____ Material shown

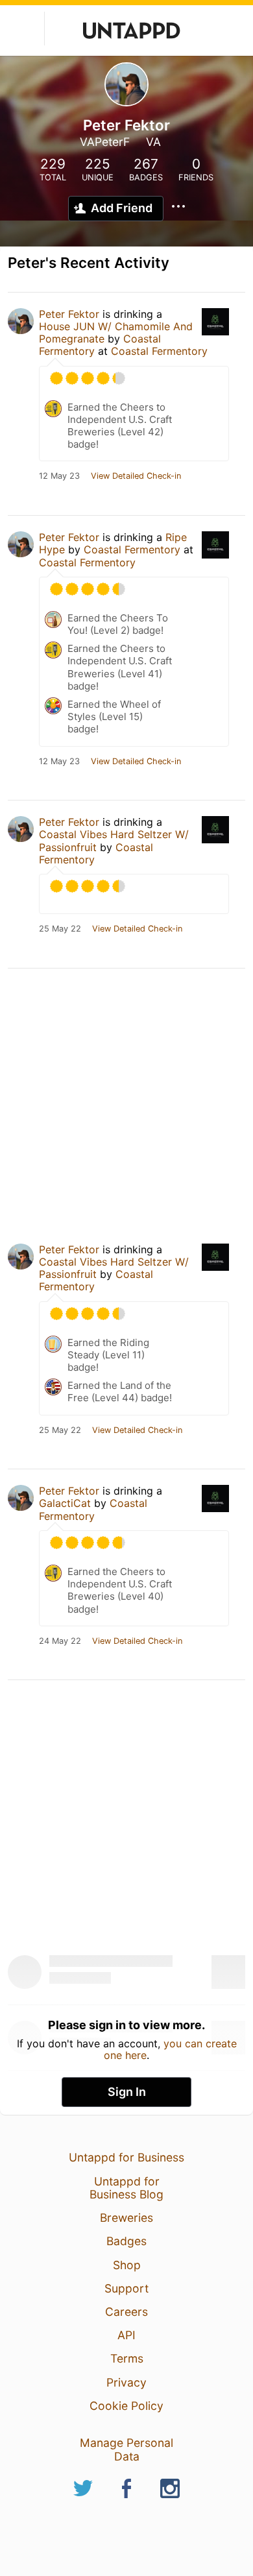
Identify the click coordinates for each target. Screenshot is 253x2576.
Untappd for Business (126, 2157)
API (126, 2335)
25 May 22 (60, 928)
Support (126, 2288)
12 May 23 (59, 476)
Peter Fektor (69, 313)
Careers (126, 2311)
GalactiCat (65, 1503)
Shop (127, 2265)
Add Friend (121, 208)
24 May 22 (60, 1641)
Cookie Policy (126, 2406)
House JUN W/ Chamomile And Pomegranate (116, 332)
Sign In (127, 2092)
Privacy (126, 2382)
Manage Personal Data (126, 2449)
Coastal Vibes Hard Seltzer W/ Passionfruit (114, 840)
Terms (126, 2358)
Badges (126, 2241)
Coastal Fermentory (159, 350)
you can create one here (170, 2049)
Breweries (126, 2217)
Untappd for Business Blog (126, 2187)
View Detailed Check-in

________

The response should contain every record above exactly as written, and none of the pictures.

Identify the click coordinates for each target. Screenshot is 253x2576.
Untappd for Business (126, 2157)
API (126, 2335)
25 May 22 (60, 928)
Support (126, 2288)
12 May 23 (59, 476)
Peter Fektor (69, 313)
Careers (126, 2311)
GalactiCat (65, 1503)
Shop (127, 2265)
Add Friend (121, 208)
24 May 22 (60, 1641)
Cookie Policy (126, 2406)
House JUN W/ Chamomile And Pomegranate (116, 332)
Sign In (127, 2092)
Privacy (126, 2382)
Manage Personal Data (126, 2449)
Coastal Vibes Hard Seltzer W/ Passionfruit (114, 840)
Terms (126, 2358)
Badges (126, 2241)
Coastal Fermentory (159, 350)
you can create one here (170, 2049)
Breweries (126, 2217)
Untappd for Business Blog (126, 2187)
View Detailed Check-in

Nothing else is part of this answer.